Les travaux récents de la commission du développement durable ont également souligné la difficulté de concilier les enjeux industriels, qui relèvent du court terme et suivent avant tout une logique économique, et les évaluations sanitaires et environnementales, dont certaines exigent, nous le savons, beaucoup plus de temps. Dans certains cas, notamment lorsqu'il s'agit de santé environnementale, repérer les effets à long terme de substances nécessite de prolonger les protocoles d'expertise et de recherche au-delà des délais habituellement envisagés par les laboratoires.

Les personnes auditionnées ont également montré qu'il fallait prendre en compte à la fois la quasi-impossibilité pour les chercheurs de ne pas entretenir des relations avec des organismes privés, ne serait-ce qu'au long de leur carrière, et l'impact de leurs propres idées sur les sujets traités. Le directeur général de l'ANSES nous a d'ailleurs rappelé que l'indépendance de l'expertise reposait sur trois piliers : le respect de la déontologie, un cadre d'expertise collective et contradictoire et enfin la diversité des sources scientifiques et des organismes de recherche.

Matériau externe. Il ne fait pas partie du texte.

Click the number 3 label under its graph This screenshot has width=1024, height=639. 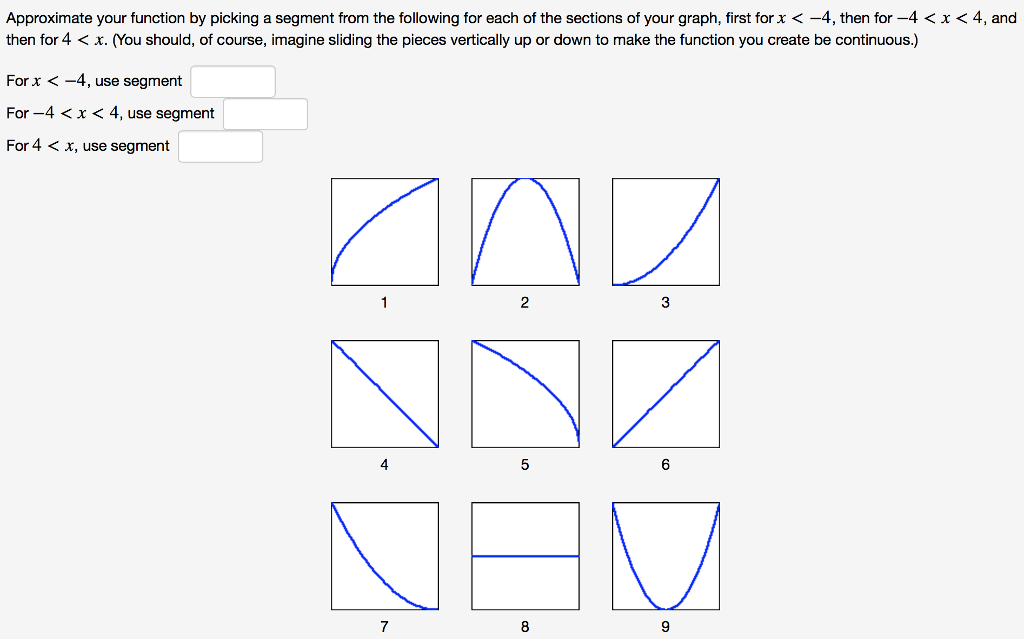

Les exemples rappelés par les rapporteurs des deux commissions concernent essentiellement des questions sanitaires pour lesquelles les alertes ont longtemps été négligées ; je n'y reviendrai pas.

À travers des organismes pathogènes, des substances chimiques ou des agents physiques, de nombreux dangers peuvent affecter la santé humaine et animale, voire la qualité des végétaux utilisés dans l'alimentation. Le récent rapport de l'Agence européenne pour l'environnement, Signaux précoces et leçons tardives, reconnaît que les risques pour la santé ou l'environnement ont été ignorés dans une dizaine de cas et que les lanceurs d'alerte n'ont pas été écoutés.

La recherche en matière d'environnement est tout aussi importante à nos yeux, car l'exposition aux risques passe par tous les milieux – l'air, l'eau, les sols – qui véhiculent des pollutions. Les risques ne concernent pas que les substances dangereuses, éthers de glycol, polluants de l'air ou de l'eau, ou les radiofréquences et les ondes électromagnétiques ; ils concernent également les valeurs limites d'exposition et les niveaux de concentration pouvant se révéler toxiques. C'est donc tout un champ de recherche qui reste à approfondir.

La proposition de loi dont nous débattons aujourd'hui cherche à apporter deux types de réponses, l'un de nature institutionnelle, avec la création d'une commission nationale de la déontologie et des alertes, l'autre juridique, concernant la protection des lanceurs d'alerte, et parmi eux, je souhaiterais le souligner, des scientifiques qui ont souvent été stigmatisés, même par leur propre camp.